What made the difference? How are my husband and I doing things differently than my own parents did? What strategies have I heard from other parents whose children have healthy relationships? This is where I get into the do’s and don’ts!
DON’T… Play favorites. I was daddy’s girl, my brother was mama’s boy. When we would see the favoritism happening, we would fight between us. We were jealous of the relationships the other had with that parent. We felt bitterness toward them and that parent, especially when it came to how discipline was handled and quality time was managed. Showing favoritism with any one child will cause tension in the relationships between them and their siblings.
DO… Love them all equally and treat them fairly. Chances are you have a child you get along with better than the others. There may be one that you have personality clashes with and have a hard time liking. Even then, you still have to be careful to show them love equally and treat them all fairly. That means things like not automatically assuming one of them is the one who starts the fights every time. Making an effort to spend the same amount of quality time with each of them. When it comes to discipline, make sure the punishment fits the crime, being careful not to be too lenient on the one you get along with best or too harsh on the one you don’t.
Don’t… Make them play together or be together all the time. I don’t know anyone who doesn’t get tired of being with the same person all day every day! If they spend too much time together they are going to get sick of each other and fight more.
DO… Allow them to have time away from each other. Have them play in separate rooms. Put them on different sports teams or in different clubs. It may be convenient to have them doing the same things, but it’s not good for them.
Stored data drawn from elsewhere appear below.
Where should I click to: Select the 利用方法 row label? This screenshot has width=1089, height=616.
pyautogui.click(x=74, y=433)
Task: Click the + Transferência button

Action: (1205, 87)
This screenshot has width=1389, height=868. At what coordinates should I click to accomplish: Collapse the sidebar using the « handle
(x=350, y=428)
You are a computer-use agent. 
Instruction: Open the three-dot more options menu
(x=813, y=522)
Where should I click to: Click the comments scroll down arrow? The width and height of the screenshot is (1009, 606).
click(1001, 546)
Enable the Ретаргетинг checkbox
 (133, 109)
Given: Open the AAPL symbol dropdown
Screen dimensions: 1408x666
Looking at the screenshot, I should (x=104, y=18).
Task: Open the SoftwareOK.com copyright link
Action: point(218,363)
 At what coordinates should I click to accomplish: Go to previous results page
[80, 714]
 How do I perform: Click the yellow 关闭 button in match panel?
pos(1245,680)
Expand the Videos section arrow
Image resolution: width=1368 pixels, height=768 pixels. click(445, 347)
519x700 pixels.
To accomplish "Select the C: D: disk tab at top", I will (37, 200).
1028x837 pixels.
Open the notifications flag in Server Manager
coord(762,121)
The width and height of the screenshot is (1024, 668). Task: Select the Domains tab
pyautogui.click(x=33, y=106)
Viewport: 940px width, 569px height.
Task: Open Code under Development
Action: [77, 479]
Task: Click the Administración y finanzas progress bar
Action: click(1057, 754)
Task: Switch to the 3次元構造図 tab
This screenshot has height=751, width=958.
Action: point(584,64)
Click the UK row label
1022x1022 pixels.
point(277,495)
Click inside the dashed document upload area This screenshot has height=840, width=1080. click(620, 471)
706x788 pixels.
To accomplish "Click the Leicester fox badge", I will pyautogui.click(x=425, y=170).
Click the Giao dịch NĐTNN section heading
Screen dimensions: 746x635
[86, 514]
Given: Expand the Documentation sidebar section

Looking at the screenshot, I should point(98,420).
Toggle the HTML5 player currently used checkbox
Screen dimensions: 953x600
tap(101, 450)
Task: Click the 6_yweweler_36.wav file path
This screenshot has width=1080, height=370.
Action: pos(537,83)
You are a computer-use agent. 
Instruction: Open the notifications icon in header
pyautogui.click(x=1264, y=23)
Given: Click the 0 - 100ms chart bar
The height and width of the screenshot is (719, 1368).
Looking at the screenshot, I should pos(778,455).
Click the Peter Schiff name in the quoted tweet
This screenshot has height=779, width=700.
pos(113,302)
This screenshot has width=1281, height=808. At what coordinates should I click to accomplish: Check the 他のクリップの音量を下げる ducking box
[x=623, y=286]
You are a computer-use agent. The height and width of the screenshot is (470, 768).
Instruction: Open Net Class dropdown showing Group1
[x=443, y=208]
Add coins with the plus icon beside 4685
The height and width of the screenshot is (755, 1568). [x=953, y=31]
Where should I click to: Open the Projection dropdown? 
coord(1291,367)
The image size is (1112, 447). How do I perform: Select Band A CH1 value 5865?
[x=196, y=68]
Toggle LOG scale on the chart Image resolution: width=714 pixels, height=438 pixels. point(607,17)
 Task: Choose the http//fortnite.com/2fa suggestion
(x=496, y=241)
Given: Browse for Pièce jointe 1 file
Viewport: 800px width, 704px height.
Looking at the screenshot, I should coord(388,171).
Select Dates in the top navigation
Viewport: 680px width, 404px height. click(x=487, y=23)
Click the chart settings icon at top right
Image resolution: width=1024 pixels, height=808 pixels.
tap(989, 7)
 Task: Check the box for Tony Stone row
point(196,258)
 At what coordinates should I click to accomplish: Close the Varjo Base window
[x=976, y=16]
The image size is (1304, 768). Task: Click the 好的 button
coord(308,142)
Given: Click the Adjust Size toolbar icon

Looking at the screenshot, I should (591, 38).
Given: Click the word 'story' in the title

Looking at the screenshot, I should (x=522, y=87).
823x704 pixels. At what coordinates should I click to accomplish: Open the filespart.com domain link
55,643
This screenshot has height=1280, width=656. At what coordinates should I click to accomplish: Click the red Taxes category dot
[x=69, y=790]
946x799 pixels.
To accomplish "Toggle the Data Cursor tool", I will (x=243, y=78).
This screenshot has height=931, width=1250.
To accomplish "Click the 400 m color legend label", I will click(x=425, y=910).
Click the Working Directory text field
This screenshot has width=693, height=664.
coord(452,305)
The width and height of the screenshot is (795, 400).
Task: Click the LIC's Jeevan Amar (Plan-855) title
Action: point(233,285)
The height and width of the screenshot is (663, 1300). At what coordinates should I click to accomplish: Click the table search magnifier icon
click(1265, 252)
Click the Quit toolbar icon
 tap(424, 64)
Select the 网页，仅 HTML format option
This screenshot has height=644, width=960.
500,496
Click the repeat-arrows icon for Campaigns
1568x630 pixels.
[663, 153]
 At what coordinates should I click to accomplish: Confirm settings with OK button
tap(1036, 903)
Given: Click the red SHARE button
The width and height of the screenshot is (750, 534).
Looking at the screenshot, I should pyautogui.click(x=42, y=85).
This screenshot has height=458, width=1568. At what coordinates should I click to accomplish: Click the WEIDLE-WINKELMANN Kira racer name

DON’T… Micromanage all their interactions. It’s one thing to work with them to teach them to interact and solve problems. However, it’s unhealthy for parents to jump in and solve all their issues for them. This makes them too dependent on you and unable to interact without your counsel. Another part of this point is, don’t decide for them what they are going to play or do together, and for how long. I know this sounds ridiculous, but I’ve seen it happen. They will grow to resent you and their sibling(s) if they are given no say in what they are playing together.
DO… Allow them to work things out themselves. Only step in if it get’s violent or goes on for too long without resolution. Children need that room to learn, and practice, problem solving strategies and interpersonal communication. Also, give they time to free play together without an agenda or tight time constraints. Let them be creative and work together! Healthy relationships are built on these types of interactions!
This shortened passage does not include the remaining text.